Material for this exercise >>
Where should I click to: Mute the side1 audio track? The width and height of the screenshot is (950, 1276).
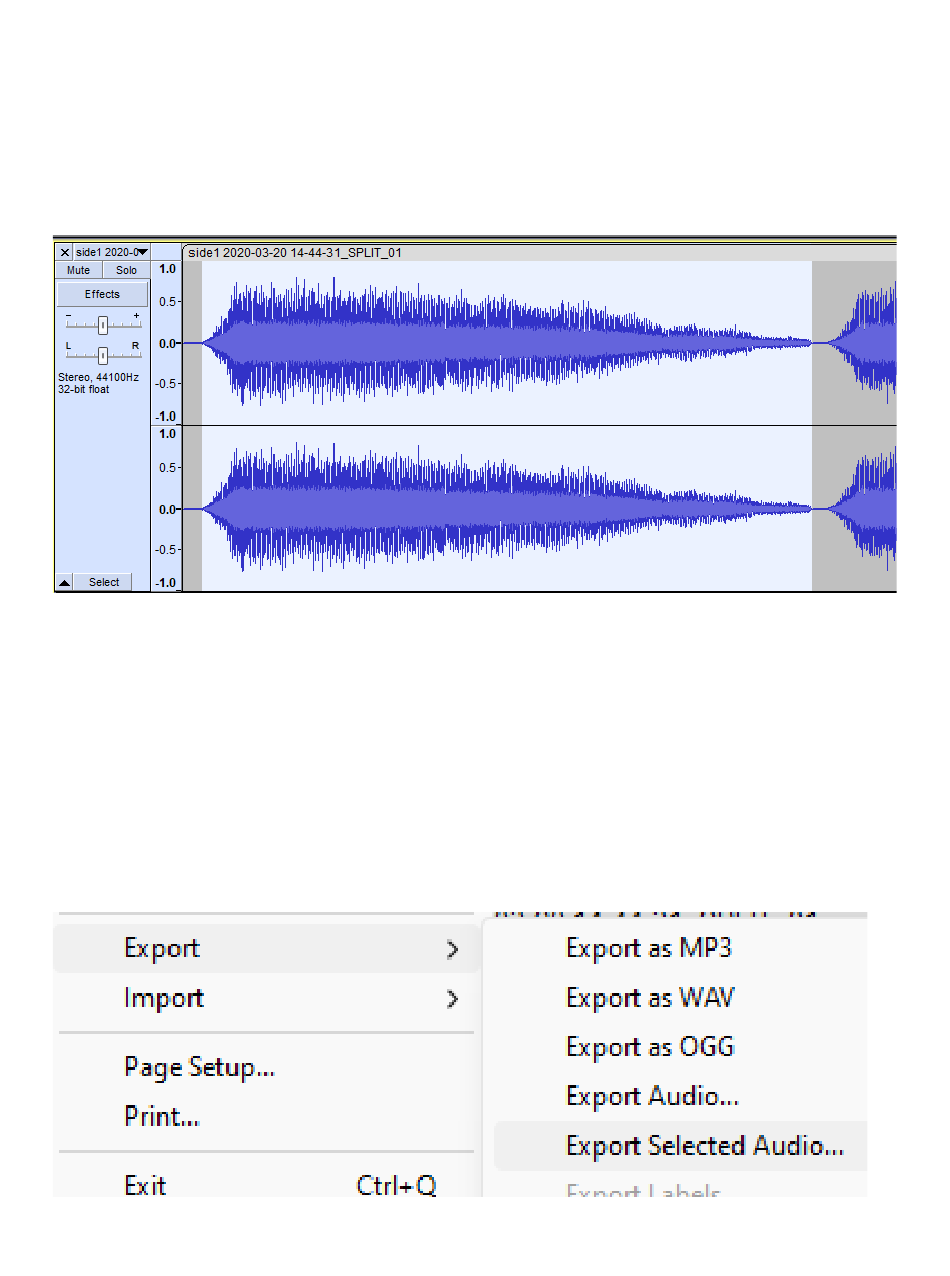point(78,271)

--

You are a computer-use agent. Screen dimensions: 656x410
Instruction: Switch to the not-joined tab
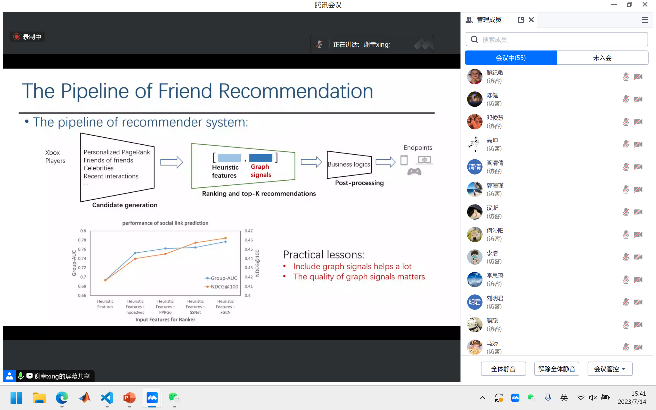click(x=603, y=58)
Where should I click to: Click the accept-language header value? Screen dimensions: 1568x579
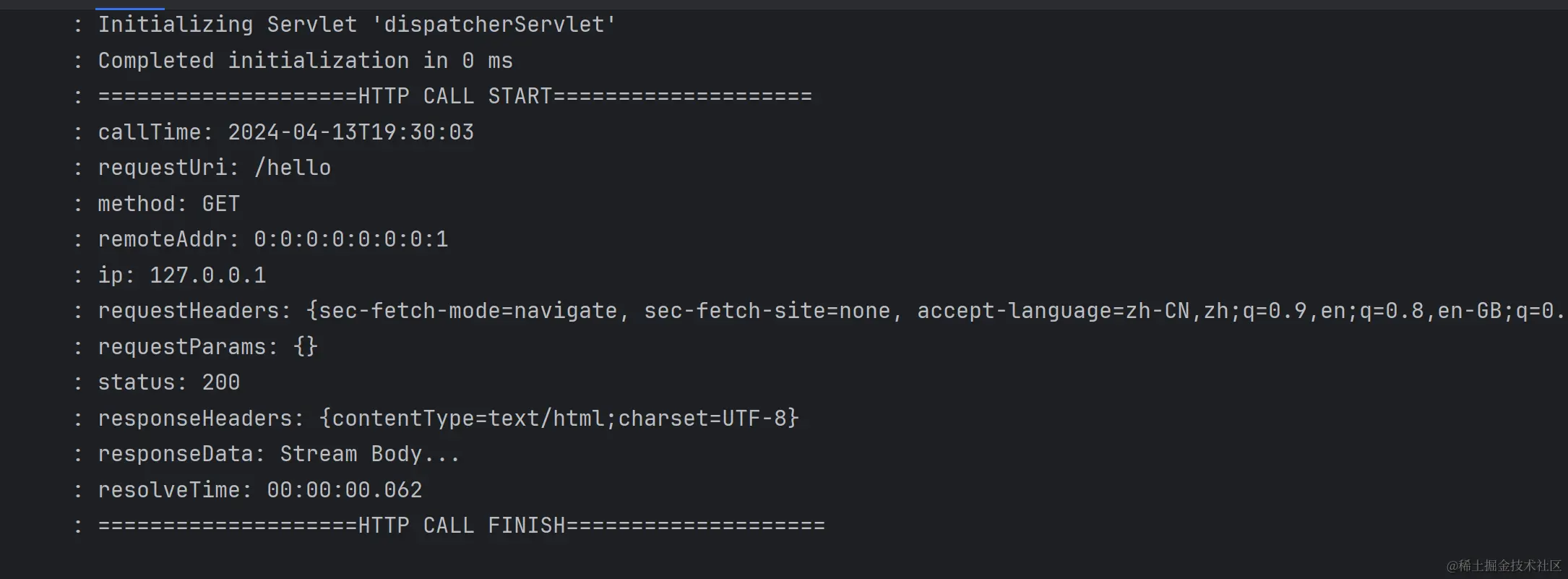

---

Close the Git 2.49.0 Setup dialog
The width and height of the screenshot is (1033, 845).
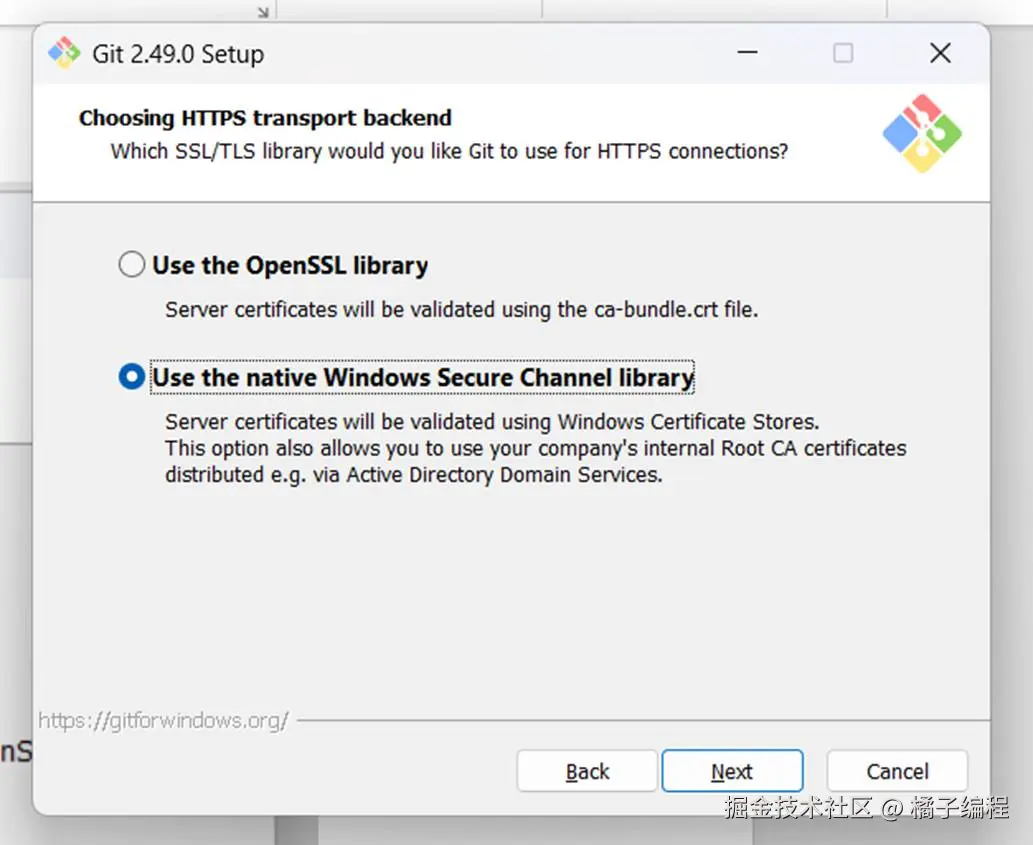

What to work on >>
Please count the lines in the data above that contain the word "height" and give only the number.

Finished answer >>
2